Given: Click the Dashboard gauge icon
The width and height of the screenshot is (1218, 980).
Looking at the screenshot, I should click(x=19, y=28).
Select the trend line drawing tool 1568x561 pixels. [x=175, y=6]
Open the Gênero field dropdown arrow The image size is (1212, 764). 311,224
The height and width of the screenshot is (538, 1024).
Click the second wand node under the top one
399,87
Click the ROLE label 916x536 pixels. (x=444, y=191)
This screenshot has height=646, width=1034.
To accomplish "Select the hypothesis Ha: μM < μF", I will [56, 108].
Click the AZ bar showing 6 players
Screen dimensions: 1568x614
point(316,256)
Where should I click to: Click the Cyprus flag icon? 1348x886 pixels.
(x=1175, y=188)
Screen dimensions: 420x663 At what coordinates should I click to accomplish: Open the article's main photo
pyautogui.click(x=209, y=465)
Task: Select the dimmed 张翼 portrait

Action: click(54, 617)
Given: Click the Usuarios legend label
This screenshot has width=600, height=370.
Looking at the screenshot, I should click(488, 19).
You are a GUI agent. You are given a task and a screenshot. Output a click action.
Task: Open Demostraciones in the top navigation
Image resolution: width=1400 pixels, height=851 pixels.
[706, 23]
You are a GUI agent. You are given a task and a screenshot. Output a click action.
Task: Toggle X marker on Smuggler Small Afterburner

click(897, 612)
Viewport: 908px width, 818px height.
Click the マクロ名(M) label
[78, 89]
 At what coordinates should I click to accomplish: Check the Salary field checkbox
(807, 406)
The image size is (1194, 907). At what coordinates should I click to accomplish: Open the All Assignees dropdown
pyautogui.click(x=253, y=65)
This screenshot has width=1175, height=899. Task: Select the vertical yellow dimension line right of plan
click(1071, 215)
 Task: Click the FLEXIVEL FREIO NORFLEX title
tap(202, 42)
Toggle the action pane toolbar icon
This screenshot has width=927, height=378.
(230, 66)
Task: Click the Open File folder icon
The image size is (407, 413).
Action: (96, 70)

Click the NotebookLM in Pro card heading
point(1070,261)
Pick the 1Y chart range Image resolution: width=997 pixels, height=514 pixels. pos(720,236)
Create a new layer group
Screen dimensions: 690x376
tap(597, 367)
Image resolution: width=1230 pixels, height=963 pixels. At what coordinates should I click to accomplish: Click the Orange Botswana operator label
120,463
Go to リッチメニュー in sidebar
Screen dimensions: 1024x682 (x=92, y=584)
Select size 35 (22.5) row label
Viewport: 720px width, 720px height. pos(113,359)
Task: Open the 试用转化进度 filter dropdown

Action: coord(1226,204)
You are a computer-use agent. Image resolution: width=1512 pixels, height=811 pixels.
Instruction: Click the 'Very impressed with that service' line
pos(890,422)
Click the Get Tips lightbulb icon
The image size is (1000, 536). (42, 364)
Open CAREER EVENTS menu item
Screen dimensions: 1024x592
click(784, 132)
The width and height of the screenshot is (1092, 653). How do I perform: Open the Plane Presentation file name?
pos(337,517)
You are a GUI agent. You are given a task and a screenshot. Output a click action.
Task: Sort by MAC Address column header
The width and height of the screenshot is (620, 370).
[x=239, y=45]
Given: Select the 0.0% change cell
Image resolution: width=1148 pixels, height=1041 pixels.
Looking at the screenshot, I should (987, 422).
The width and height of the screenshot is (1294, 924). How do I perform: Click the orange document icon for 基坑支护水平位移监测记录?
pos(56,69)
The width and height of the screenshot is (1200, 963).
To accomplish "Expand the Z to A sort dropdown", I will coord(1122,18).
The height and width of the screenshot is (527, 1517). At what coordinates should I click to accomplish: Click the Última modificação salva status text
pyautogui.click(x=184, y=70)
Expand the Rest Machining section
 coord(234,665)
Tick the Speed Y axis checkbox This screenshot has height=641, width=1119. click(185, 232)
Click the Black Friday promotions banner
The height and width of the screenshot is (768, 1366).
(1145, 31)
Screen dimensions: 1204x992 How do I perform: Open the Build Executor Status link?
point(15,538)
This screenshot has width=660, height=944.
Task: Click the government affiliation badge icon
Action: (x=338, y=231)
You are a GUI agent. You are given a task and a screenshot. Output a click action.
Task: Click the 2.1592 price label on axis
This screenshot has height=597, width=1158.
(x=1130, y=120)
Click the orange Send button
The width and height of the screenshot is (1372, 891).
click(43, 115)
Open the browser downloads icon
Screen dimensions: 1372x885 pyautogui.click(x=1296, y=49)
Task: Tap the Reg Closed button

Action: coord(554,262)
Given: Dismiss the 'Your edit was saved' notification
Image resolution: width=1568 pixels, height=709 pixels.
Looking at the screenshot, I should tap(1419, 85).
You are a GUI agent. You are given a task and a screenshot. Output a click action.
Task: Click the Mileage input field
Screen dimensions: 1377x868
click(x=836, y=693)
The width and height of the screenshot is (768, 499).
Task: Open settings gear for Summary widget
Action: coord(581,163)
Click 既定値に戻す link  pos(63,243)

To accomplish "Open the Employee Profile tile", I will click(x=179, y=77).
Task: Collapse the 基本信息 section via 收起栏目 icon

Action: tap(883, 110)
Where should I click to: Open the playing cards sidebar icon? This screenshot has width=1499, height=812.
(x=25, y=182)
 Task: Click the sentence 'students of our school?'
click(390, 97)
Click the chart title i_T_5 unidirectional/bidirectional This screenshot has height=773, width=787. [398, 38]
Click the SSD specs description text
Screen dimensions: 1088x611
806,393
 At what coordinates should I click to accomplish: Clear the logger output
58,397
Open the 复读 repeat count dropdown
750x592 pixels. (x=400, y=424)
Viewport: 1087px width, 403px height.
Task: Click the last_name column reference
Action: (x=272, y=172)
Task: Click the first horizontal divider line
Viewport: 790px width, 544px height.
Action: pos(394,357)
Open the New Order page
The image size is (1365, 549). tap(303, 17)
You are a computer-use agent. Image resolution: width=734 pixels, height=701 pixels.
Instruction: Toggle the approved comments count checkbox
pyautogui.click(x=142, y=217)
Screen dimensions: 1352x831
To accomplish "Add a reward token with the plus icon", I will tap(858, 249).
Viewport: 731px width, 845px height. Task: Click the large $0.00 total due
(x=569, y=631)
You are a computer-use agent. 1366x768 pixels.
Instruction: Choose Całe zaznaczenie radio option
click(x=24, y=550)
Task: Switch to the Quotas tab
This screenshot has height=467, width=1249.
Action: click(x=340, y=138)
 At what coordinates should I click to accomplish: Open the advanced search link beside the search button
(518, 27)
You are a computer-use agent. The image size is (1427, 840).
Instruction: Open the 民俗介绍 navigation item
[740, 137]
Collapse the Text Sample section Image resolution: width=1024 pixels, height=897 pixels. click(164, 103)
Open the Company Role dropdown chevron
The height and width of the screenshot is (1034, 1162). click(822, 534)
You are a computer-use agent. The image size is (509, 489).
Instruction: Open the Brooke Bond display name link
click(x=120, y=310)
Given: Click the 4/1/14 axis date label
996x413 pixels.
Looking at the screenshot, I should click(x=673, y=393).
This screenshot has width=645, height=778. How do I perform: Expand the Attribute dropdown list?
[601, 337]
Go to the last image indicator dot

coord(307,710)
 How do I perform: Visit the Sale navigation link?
********
**Problem**.
Up to and including the line with "The height and width of the screenshot is (538, 1024).", write out the records above exactly, starting from their first line.

**Exercise answer**.
Given: Click the Dashboard gauge icon
The width and height of the screenshot is (1218, 980).
Looking at the screenshot, I should click(x=19, y=28).
Select the trend line drawing tool 1568x561 pixels. [x=175, y=6]
Open the Gênero field dropdown arrow The image size is (1212, 764). 311,224
The height and width of the screenshot is (538, 1024).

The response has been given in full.